Adapun data hasil belajar IPA pada siklus II adalah sebagai berikut : diperoleh
nilai rata-rata hasil belajar IPA adalah 79.67 atau 3.19 dan ketuntasan belajar
mencapai 80% atau ada 24 siswa dari 30
siswa sudah tuntas belajar. Hasil tersebut menunjukkan bahwa pada siklus II
secara klasikal siswa sudah tuntas belajar, karena siswa yang memperoleh nilai
≥ 71 sudah sebesar 80% meskipun belum mencapai persentase ketuntasan yang
dikehendaki yaitu sebesar 85%. Hasil belajar IPA materi klasifikasi benda bagi
siswa kelas VII G SMP Negeri 1 Weru kabupaten Sukoharjo pada semester 1 tahun
pelajaran 2014/2015 dari kondisi awal rata-rata prestasi 64.53 atau 2.58 ke
siklus II rata-rata prestasi 79.67 atau 3.19 berarti ada peningkatan 15.14 atau
6.10 atau 23.46%.
PENUTUP
Simpulan
Berdasarkan hasil penelitian tindakan
yang telah diperoleh serta dihubungkan dengan perumusan masalah dan pengajuan
hipotesis yang diajukan dapat disimpulkan bahwa melalui discovery learning
dapat meningkatkan hasil belajar IPA materi klasifikasi benda bagi siswa kelas
VII G SMP Negeri 1 Weru kabupaten Sukoharjo pada semester 1 tahun pelajaran 2014/2015
menunjukkan baik secara teoritik maupun empirik hasil belajar IPA meningkat,
maka simpulan 3 hipotesis 3 discovery learning dapat meningkatkan kedisiplinan
dan hasil belajar IPA materi klasifikasi benda bagi siswa kelas VII G SMP
Negeri 1 Weru kabupaten Sukoharjo pada semester 1 tahun pelajaran 2014/2015 dan
hasil tindakan 3 melalui discovery learning dapat meningkatkan kedisiplinan dan
hasil belajar IPA materi klasifikasi benda bagi siswa kelas VII G SMP Negeri 1
Weru kabupaten Sukoharjo pada semester 1 tahun pelajaran 2014/2015 menunjukkan
baik secara teoritik maupun empirik kedisiplinan belajar IPA meningkat.
Saran
Karena Karena melalui discovery
learning dapat meningkatkan kedisiplinan dan hasil belajar IPA materi
klasifikasi benda bagi siswa kelas VII G SMP Negeri 1 Weru kabupaten Sukoharjo
pada semester 1 tahun pelajaran 2014/2015 maka disarankan kepada teman sejawat
untuk pembelajaran perlu menggunakan discovery learning.
DAFTAR
PUSTAKA
Arikunto, Suharsimi. 2010. Penelitian Tindakan.

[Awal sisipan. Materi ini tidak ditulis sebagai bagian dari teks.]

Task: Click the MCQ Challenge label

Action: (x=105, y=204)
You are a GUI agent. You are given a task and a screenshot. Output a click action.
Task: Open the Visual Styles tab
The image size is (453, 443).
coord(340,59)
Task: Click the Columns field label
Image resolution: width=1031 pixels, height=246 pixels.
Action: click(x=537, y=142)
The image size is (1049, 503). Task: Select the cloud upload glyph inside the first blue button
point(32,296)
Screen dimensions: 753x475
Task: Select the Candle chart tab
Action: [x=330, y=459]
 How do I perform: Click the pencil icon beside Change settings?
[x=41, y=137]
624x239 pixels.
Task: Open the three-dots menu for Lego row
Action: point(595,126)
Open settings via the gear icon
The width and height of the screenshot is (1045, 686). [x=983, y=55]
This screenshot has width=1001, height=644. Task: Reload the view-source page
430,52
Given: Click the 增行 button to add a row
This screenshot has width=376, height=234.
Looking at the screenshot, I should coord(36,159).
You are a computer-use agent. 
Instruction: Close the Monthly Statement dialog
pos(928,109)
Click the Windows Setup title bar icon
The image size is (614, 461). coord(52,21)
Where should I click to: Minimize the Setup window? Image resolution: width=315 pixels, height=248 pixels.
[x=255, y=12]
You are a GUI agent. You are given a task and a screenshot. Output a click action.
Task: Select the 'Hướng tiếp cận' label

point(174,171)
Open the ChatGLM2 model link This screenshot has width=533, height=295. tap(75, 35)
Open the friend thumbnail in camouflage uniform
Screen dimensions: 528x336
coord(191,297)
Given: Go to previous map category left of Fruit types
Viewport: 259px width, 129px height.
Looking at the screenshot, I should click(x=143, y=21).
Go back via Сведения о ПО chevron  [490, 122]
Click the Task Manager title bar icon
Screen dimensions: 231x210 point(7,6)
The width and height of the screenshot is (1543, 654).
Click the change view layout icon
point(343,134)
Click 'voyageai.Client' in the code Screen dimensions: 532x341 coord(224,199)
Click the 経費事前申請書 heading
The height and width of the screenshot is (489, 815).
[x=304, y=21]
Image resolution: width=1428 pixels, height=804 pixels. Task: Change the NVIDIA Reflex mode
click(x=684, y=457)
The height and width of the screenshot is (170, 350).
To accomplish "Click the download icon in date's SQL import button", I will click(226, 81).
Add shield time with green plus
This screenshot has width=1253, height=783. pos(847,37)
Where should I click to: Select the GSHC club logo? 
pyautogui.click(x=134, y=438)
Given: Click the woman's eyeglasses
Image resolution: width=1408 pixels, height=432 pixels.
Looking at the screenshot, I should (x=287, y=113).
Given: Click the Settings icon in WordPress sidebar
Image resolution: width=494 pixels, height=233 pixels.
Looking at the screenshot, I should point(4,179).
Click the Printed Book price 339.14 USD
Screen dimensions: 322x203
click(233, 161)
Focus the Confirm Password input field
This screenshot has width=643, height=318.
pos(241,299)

Yogyakarta: Aditya
Media.
Aqib, Zainal. 2010. Profesionalisme Guru Dalam Pembelajaran.
Surabaya: Insan Cendekia.
Badan PSDMPK-PMP. 2014. Materi Pelatihan Guru Implementasi Kurikulum
2013 Tahun Ajaran 2014/2015. Jakarta : Kemdikbud.
Herdian.
2010. Metode Pembelajaran Discovery. (http://herdy07.wordpress.com/ 2010/05/27/metode-pembelajaran-discovery-penemuan/
diunduh tanggal 2 Juli 2014 jam
08.25)
Sufanti, Main dan Sutama. 2011. Bahan Ajar PLPG Bidang Penelitian Tindakan
Kelas dan Penulisan Karya Ilmiah. Surakarta: Panitia Sertifikasi Guru Rayon
13 FKIP-UMS.
Sukidin; Basrowi dan Suranto. 2010.
Manajemen Penelitian Tindakan Kelas.
Surabaya: Insan Cendekia.
Suwarto dan Djumadi. 2011. Bahan Ajar PLPG Paedagogik Khusus Bidang
Studi IPA. Surakarta: Panitia Sertifikasi Guru Rayon 13 FKIP-UMS.
Suyadi, 2010. Panduan Penelitian Tindakan Kelas. Yogyakarta: Diva Press.
Team Pustaka Phoenix. 2008. Kamus
Besar Bahasa Indonesia Edisi Baru. Jakarta: Media Pustaka Phoenix.